Tuesday, December 13, 2005

Who is Treasury under secretary for international affairs?

The job of under secretary for international affairs at the US Treasury is a hugely important job which few people have ever heard of. It's a political position, which means the decision as to who gets it is made not by career Treasury officials or by technocrats, but rather by the White House. The present holder of the job is Tim Adams, who most recently held a senior position in the Bush-Cheney 2004 campaign. But Adams is no Bush crony – or, at least, he's not only a Bush crony á la Michael Brown or Harriet Miers. Adams is a very smart, very competent guy, on top of his brief, who will do the Bush administration proud in an extremely difficult job.

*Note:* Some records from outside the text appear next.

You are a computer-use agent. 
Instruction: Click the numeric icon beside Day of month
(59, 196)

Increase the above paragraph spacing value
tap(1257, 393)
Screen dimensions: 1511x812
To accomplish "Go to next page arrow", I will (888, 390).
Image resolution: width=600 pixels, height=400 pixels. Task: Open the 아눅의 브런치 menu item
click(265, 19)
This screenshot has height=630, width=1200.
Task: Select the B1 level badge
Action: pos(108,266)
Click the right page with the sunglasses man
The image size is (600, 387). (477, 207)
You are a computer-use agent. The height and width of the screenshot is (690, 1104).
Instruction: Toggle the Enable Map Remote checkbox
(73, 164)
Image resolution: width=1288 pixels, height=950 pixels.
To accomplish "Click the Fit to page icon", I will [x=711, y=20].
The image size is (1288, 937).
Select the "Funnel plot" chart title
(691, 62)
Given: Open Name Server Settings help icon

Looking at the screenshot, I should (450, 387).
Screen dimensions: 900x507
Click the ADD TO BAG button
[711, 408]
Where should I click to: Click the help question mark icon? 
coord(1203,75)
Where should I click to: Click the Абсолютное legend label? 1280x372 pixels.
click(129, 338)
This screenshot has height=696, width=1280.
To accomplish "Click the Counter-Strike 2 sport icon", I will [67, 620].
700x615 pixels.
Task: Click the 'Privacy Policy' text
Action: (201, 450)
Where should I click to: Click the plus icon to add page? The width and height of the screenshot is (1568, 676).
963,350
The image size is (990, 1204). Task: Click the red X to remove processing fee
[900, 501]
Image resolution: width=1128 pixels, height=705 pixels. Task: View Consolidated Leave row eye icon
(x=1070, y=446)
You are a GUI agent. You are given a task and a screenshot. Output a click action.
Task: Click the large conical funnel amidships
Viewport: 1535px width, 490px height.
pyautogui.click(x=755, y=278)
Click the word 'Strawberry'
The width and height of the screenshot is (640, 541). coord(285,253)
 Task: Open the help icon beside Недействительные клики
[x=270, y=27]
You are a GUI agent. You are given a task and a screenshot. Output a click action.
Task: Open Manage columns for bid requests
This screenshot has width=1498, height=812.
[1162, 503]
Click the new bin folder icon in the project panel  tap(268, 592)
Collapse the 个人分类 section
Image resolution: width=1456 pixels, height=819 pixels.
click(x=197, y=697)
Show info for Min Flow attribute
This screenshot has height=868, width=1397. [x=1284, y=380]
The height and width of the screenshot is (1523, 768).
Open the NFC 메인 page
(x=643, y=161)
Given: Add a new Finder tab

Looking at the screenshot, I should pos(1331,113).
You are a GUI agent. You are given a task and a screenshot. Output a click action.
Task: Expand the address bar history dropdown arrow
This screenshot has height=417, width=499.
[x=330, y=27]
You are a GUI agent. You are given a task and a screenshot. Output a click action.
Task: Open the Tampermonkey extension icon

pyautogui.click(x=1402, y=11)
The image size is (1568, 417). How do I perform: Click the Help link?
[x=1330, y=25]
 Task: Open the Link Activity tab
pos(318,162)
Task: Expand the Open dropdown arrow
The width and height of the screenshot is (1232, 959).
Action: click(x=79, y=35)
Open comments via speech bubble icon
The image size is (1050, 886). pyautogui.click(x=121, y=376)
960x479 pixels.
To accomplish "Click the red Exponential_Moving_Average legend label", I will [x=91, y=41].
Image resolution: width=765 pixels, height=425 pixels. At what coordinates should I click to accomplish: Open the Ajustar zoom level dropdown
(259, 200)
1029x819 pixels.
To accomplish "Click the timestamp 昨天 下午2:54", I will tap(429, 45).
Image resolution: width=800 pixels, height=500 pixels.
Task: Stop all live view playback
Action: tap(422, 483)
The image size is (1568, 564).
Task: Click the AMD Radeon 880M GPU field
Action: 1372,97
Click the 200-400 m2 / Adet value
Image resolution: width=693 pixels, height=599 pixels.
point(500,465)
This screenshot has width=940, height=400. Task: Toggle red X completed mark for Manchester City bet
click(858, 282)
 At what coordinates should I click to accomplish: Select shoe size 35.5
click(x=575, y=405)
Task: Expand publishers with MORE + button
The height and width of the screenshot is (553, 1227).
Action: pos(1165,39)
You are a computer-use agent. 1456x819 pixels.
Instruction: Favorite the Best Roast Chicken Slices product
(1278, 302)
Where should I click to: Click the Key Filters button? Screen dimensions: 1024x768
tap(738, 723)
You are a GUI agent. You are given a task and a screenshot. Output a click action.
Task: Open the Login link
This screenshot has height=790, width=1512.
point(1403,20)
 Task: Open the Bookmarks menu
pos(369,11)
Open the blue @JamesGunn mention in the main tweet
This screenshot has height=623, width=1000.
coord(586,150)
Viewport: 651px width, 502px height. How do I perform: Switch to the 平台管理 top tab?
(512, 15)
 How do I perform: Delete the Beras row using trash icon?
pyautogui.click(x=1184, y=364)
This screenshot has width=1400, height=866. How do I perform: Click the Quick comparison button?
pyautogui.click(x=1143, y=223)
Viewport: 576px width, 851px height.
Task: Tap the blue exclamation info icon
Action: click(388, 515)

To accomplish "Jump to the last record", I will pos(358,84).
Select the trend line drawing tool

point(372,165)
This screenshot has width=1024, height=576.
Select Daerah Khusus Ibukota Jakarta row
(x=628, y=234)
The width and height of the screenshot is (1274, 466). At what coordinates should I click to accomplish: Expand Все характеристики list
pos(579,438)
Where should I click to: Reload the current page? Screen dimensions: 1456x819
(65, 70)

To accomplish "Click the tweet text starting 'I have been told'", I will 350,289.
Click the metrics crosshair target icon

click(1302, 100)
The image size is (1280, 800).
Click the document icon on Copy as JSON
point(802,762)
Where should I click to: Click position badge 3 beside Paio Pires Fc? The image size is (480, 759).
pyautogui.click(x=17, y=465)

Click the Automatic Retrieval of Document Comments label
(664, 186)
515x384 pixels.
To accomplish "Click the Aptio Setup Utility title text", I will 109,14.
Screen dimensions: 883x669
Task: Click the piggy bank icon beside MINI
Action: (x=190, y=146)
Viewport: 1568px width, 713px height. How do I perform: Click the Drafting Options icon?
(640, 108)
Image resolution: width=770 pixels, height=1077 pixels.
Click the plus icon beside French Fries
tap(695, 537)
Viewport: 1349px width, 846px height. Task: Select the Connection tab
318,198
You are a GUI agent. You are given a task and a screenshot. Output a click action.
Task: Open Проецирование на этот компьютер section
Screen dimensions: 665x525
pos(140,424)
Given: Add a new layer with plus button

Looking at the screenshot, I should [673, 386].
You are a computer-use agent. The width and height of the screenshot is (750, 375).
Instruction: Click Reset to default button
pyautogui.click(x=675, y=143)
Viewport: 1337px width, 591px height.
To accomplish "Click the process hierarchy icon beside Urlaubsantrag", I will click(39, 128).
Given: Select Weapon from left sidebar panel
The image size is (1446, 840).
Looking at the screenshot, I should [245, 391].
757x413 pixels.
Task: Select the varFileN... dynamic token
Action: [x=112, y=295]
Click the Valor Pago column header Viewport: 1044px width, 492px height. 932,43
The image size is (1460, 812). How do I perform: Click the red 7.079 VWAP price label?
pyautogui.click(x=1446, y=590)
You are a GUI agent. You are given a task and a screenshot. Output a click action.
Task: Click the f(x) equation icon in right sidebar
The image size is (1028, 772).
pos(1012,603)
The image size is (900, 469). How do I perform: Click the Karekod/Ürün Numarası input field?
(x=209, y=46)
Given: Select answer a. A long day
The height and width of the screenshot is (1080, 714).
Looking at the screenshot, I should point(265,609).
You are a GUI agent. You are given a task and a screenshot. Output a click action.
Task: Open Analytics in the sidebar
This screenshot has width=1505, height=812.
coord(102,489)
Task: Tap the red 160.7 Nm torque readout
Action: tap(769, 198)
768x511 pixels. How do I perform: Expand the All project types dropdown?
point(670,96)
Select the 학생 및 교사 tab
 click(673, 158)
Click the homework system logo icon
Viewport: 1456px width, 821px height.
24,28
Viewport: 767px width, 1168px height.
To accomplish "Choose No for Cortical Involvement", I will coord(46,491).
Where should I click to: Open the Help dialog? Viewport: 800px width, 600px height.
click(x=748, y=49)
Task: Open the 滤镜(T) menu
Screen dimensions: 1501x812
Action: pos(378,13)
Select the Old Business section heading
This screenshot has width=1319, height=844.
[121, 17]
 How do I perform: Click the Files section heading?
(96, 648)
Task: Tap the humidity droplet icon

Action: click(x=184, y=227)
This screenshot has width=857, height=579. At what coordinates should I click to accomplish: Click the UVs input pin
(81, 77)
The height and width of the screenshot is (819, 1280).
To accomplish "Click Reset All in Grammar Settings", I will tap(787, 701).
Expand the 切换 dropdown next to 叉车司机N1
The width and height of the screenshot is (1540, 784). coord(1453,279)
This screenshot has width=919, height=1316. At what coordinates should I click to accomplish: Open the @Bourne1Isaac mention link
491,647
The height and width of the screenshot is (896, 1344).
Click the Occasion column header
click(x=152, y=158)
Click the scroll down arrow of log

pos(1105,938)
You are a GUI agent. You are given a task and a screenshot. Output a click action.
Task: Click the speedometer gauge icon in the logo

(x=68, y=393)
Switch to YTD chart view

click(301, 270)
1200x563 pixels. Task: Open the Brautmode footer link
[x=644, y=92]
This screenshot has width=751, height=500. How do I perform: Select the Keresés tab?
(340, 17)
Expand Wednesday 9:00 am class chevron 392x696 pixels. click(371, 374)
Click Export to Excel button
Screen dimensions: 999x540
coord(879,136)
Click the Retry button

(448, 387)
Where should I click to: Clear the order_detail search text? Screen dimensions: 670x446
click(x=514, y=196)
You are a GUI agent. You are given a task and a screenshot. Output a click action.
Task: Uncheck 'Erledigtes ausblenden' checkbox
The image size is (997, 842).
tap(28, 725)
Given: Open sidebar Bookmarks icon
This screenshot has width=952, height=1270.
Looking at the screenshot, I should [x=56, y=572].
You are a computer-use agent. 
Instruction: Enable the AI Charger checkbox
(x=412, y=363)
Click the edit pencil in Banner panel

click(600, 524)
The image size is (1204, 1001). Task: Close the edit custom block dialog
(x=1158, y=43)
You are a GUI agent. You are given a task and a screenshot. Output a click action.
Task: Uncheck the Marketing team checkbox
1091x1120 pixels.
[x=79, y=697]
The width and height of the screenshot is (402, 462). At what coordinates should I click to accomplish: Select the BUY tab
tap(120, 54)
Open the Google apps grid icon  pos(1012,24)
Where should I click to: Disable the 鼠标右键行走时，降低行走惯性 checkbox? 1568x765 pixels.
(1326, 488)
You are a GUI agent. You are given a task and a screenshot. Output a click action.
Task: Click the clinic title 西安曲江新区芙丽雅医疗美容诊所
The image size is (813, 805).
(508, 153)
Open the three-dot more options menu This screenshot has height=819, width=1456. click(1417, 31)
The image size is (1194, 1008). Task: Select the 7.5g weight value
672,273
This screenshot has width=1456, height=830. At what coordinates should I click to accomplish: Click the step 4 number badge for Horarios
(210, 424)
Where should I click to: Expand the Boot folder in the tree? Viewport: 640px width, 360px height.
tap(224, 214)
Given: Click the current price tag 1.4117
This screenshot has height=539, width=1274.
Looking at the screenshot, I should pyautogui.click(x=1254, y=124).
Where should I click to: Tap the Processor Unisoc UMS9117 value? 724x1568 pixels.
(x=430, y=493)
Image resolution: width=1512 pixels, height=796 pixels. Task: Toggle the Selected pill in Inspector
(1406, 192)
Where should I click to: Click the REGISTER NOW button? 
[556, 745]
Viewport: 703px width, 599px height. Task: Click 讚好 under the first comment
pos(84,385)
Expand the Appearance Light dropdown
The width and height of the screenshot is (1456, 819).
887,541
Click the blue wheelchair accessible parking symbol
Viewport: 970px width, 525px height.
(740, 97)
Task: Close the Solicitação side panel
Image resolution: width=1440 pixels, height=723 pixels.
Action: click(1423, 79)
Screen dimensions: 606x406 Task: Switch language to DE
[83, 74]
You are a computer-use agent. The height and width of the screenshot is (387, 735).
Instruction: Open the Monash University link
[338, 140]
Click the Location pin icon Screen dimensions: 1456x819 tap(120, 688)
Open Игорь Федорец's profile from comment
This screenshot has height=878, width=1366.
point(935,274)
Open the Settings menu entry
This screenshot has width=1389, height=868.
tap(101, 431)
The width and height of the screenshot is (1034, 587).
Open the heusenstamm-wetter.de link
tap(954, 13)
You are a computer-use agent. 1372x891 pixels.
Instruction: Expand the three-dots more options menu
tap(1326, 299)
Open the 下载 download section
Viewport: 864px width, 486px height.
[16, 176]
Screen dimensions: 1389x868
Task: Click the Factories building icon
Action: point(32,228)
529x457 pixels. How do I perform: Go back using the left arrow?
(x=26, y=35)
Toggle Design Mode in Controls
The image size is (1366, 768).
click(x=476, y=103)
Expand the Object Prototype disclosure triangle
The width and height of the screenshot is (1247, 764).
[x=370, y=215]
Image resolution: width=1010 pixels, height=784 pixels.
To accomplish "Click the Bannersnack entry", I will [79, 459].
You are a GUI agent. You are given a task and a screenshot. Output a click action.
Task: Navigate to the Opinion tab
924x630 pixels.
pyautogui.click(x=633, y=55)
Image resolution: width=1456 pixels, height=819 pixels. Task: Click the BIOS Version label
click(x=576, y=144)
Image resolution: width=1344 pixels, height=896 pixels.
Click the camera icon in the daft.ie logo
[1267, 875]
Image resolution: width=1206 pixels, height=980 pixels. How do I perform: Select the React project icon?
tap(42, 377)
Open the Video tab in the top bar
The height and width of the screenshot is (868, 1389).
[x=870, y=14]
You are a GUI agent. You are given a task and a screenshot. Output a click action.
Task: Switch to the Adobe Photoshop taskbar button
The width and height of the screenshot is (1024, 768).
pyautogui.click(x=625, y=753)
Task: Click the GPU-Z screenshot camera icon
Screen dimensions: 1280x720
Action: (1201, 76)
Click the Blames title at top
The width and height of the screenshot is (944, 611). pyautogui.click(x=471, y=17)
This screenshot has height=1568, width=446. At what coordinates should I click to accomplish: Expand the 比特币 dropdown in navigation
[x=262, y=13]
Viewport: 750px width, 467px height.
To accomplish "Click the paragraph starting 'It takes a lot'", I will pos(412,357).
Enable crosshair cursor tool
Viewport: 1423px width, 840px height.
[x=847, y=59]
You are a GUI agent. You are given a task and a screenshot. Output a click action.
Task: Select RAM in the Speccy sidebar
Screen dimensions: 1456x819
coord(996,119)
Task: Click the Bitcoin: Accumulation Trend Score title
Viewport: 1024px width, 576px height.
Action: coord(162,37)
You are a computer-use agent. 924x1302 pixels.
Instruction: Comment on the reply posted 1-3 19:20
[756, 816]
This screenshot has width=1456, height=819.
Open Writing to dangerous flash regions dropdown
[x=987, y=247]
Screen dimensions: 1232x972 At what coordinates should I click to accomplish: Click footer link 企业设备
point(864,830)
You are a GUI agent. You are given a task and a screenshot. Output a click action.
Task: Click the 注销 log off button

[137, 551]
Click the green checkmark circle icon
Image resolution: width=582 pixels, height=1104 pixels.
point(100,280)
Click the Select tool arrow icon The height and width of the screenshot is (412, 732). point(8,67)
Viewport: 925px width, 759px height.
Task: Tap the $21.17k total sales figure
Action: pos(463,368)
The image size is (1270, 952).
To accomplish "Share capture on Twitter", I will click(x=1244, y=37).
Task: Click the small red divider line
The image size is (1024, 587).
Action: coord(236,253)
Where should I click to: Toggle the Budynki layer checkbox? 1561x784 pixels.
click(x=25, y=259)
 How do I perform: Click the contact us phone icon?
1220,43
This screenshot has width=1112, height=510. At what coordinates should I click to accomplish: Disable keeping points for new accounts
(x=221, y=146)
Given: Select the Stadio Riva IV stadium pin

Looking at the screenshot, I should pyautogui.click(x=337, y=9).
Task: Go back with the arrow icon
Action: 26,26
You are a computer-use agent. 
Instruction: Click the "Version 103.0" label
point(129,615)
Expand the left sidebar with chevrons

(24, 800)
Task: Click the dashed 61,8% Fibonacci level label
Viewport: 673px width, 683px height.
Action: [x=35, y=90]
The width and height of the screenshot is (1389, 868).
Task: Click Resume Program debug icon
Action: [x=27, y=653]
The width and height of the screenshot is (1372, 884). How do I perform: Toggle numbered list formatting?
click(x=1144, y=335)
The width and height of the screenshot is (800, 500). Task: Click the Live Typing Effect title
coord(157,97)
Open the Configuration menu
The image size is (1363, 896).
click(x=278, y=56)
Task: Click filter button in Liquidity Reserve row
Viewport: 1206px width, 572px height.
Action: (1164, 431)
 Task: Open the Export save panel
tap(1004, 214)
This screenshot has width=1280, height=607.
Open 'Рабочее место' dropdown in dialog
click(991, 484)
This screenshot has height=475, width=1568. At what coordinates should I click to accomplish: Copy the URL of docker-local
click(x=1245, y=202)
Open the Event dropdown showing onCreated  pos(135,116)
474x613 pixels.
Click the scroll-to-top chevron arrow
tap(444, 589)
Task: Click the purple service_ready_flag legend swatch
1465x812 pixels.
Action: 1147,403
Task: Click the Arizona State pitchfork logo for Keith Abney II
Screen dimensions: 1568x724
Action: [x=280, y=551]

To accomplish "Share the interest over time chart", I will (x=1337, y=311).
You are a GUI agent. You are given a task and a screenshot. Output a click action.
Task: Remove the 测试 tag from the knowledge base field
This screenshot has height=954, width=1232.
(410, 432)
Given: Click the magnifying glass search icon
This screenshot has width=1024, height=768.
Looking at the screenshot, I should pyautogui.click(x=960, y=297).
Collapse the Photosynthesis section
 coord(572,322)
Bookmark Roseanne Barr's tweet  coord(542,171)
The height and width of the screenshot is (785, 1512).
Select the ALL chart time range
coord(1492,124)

I can't find a listing online of Adams's predecessors. But since I moved to the US and started getting interested in such things, I can remember Larry Summers, Tim Geithner, Randy Quarles, John Taylor and now Tim Adams holding the job. (Do let me know if I missed someone.) All of them are super-smart guys with a genuine ability and passion for the intricacies involved in building the international financial architecture and navigating its more recondite nooks and corners. Put it this way: the least able of the lot, in my opinion, is John Taylor, a highly respected Stanford economics professor after whom the well-known Taylor Rule is named. And he's a very able guy: I've heard it said that he was more or less single-handedly responsible for saving the Uruguayan economy from collapse in 2002, and he managed the enormous problems of setting up the new Iraqi central bank and national currency much more smoothly than anything else has gone in that country.

Adams, Taylor and Quarles are the kind of Republicans that most Democrats can easily embrace. Not because they're moderate (Adams, for one, certainly isn't), but rather because they're simply very good at their job. They quietly and efficiently attempt to ensure America's long-term economic health by looking after the economic health of the world upon which America relies. The irony, of course, is that they're doing this despite the fact that the Department of the Treasury has less power and influence today than it has had at any point since 1945. The under secretaries for international affairs might have been great, but O'Neill is mainly famous for gaffes and gallivanting around Africa with Bono, while Snow has stuck to his talking points so closely he seems to be little more than a White House spokesman.

What's more, I suspect that Summers, Geithner, Quarles, Taylor and Adams all agree on much more than they disagree on. Every last one of them is Davos Man incarnate, a sophisticated believer in the virtues of globalization who nevertheless is well aware of its limitations. If they're not dealing with an international financial crisis, they're working very hard on crisis prevention and on setting up a robust system for crisis management. And even the extremely wealthy Quarles got his job through sheer ability and not because of political connections and donations. Adams, here, is the big surprise: despite having unrivalled political connections, it turns out that he's actually qualified to do the job as well. Not that this necessarily means a lot, but he co-founded the G7 Group in 1993, and ran it for a while before moving to the Treasury after Bush's election. And the G7 Group is full of extremely smart people: Alan Blinder is vice chairman, while Arminio Fraga sits on the advisory board.

There are a couple of good reasons why it makes a certain amount of sense that Adams's job has not been hijacked by hotheaded political appointees who might easily do far more harm than good. One is that although the job is extremely important, it carries little prestige: those who would be big Washington fish generally have no desire for the job in the first place. Secondly, the job generally manages to avoid overlapping with US electoral politics. Even conservatives who want to abolish the IMF stop short of wanting to abolish the international affairs department at Treasury, or even wanting to change it. On the rare occasion that Treasury is in charge of a politically-fraught issue, such as Cuba, it generally does what it's told, and the rest of the world is sophisticated enough to understand that blaming Treasury for US Cuba policy would be silly.

All the same, the caliber of the holders of this position is truly striking. I can't think of any other full-time position with such consistently high-level appointees, in business, politics or anywhere else. Maybe music director of the Berlin Philharmonic – but that's at the zenith of its universe, while the career trajectories of the likes of Summers and Geithner show that the Treasury job can be a mere stepping stone on the way to much greater things. The fact that all the recent appointees have been so good is probably more luck than judgment. I'd love to see a list going back a bit longer, to see the degree to which the recent trend holds. But for the time being I'll try and reassure myself that at least there's one small corner of government which seems to be capable of simply getting on with doing a good job, regardless of who's in the White House.